Killing of Israa Ghrayeb
- Date: 22 August 2019; 6 years ago
- Location: Bethlehem;
- Deaths: Israa Ghrayeb

= Killing of Israa Ghrayeb =

Reported "honor killing" in Bethlehem, Palestine

The death of Israa Ghrayeb took place on 22 August 2019 in the Palestinian city of Bethlehem. Israa Ghrayeb, a 21-year-old Muslim make-up artist, was beaten to death in an "honor killing" because she posted a selfie with her fiancé a day before they were supposed to get engaged. Her family has denied the accusation, saying that instead she died of a heart attack.

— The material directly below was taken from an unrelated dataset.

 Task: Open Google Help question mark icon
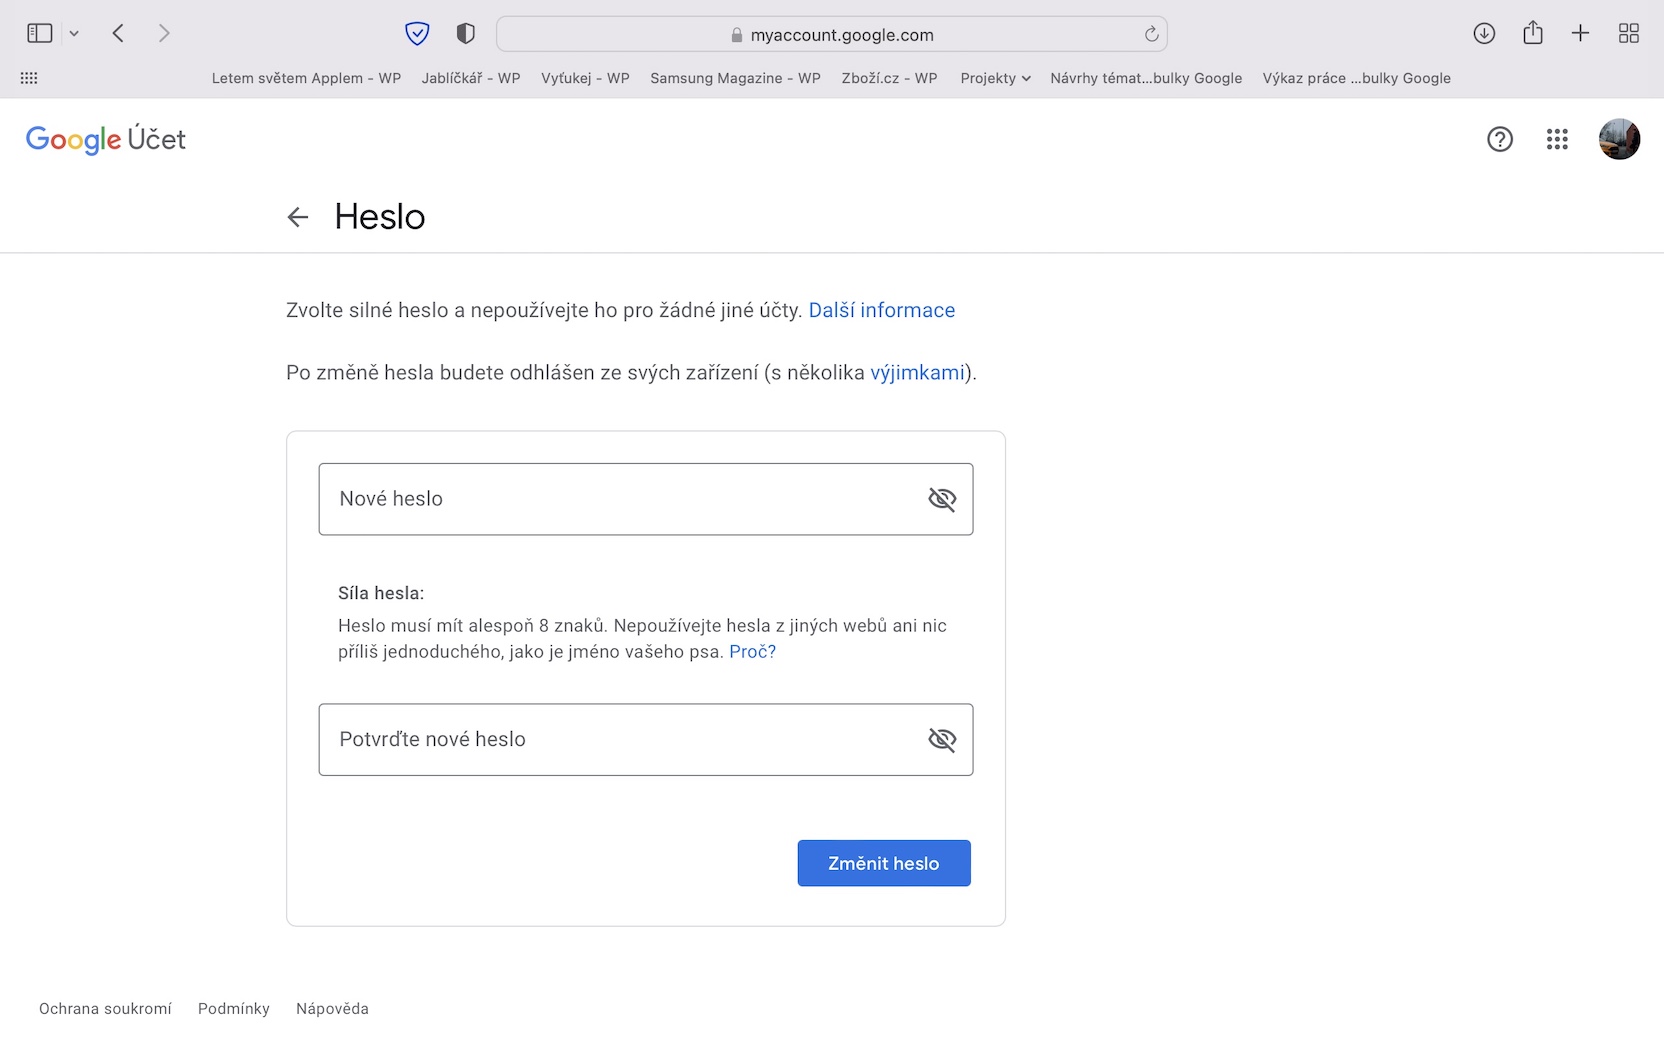pos(1499,139)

==Death and investigation==
Ghrayeb died on 22 August 2019 after sustaining injuries at her home in Beit Sahour. Her death caused protests by Palestinians, because of the accusation that it was an honour killing. Ghrayeb's family claimed that the cause of her death was a heart attack. On September 6, Palestinian authorities had three people in custody in relation to the death and conducted a forensic investigation.

On 12 September 2019 the investigation concluded that Ghrayeb died due to complications in her respiratory system caused by repeated beatings. Three family members were charged.

==Responses==
The death of Israa Ghrayeb provoked outrage in the West Bank, with Palestinians arranging protests against the killing in Bethlehem and Ramallah.

The #WeAreAllIsraa hashtag was spread on social networks in solidarity with Ghrayeb.

Adalah Justice Project, a Palestinian Human Rights organisation, said they were "outraged and saddened" by the "heinous killing".